• _TEKS YANG DIBERIKAN_:
Criticizing Myself

Menjadi kuatlah di dalam-Nya :)

Ketika jalan yang berbatu-batu itu terlihat lurus, kita memberanikan diri untuk melaju kencang. Tanpa kita sadari, ujung jalan yang lurus itu malah tiba-tiba menikung. Mengancam nyawa kita sendiri. Membuat kita terhengkang dari posisi kita semual yang nyaman.
Ketika keluarga dekat kita dirundung masalah, serta-merta kita akan menyudutkan diri kita sendiri agar kita merasakan juga apa yang keluarga kita tersebut sedang rasakan. Mendadak kita merasa ikut menjerumuskan dia ke dalam lubang yang semakin dalam. Tanpa ada usaha untuk menariknya dari lubang kesalahannya. Tanpa ada niat kita untuk bangkit dari ketrpurukannya. Dan tanpa kita sadari, memang kita sudah melakukan hal itu.
Kita terlalu sering menjadi penonton dalam proses jatuhnya orang yang kita kasihi. Kita tidak menempatkan posisi kita sebagai ‘orang terkasih’ yang bersedia membantunya, menolongnya di saat kesusahan, membimbingnya, menyemangatinya untuk kembali maju, namun malah ikut menempatkan diri kita sebagai ‘orang lain’ dan merasa tidak ada urusannya dengan saudara kita tersebut. Betapa menyedihkannya.
Kita tidak memikirkan bahwa bisa jadi di titik jatuhnya itulah, saudara kita paling membutuhkan kita. Untuk mendampinginya, untuk membela dirinya, untuk menuntunnya kembali ke jalan yang benar, untuk memastikan bahwa ia tidak berjalan sendirian. Namun, kebanyakan dari kita malah mengambil posisi sebagai hakim untuk terus memberitahunya bahwa ia bersalah seakan kesalahan itu tidak bisa lagi diperbaiki.

• _DAFTAR DATA_:
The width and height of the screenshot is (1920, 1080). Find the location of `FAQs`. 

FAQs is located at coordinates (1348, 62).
---
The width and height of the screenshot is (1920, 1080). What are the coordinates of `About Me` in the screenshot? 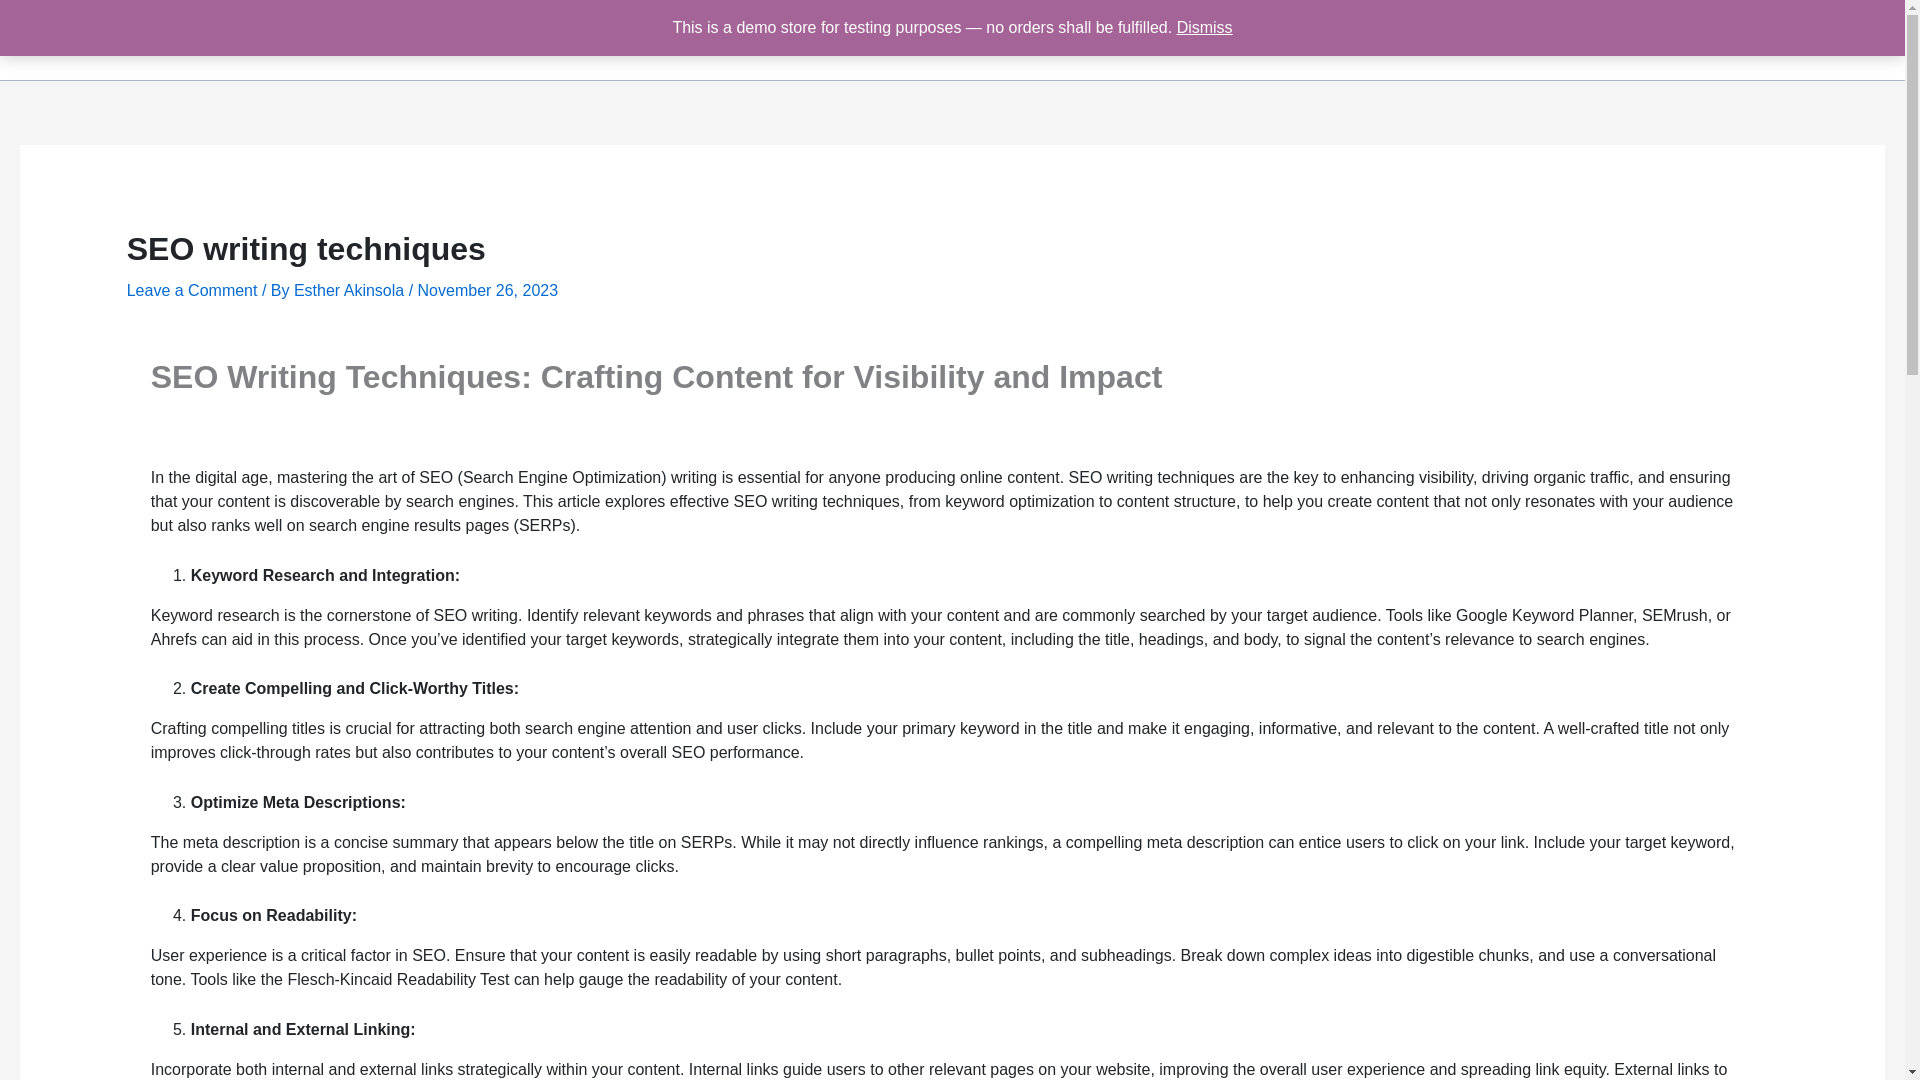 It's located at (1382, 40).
---
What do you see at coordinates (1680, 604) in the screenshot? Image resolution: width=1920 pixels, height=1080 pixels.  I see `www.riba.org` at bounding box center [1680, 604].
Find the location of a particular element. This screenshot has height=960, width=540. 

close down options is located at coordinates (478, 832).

• _KETENTUAN LATIHAN_: Tuliskan kembali paragraf dalam teks yang diawali "Kita terlalu sering menjadi penonton" secara lebih ringkas dalam satu kalimat dengan tetap mempertahankan pokok isinya. Data tersebut diambil dari sumber yang berbeda.

• _JAWABAN_: Kita kerap hanya menonton ketika orang yang kita kasihi jatuh; alih-alih membantu, menolong, membimbing, dan menyemangatinya untuk kembali maju, kita justru bersikap sebagai orang lain yang merasa tidak berurusan dengannya, suatu hal yang sangat menyedihkan.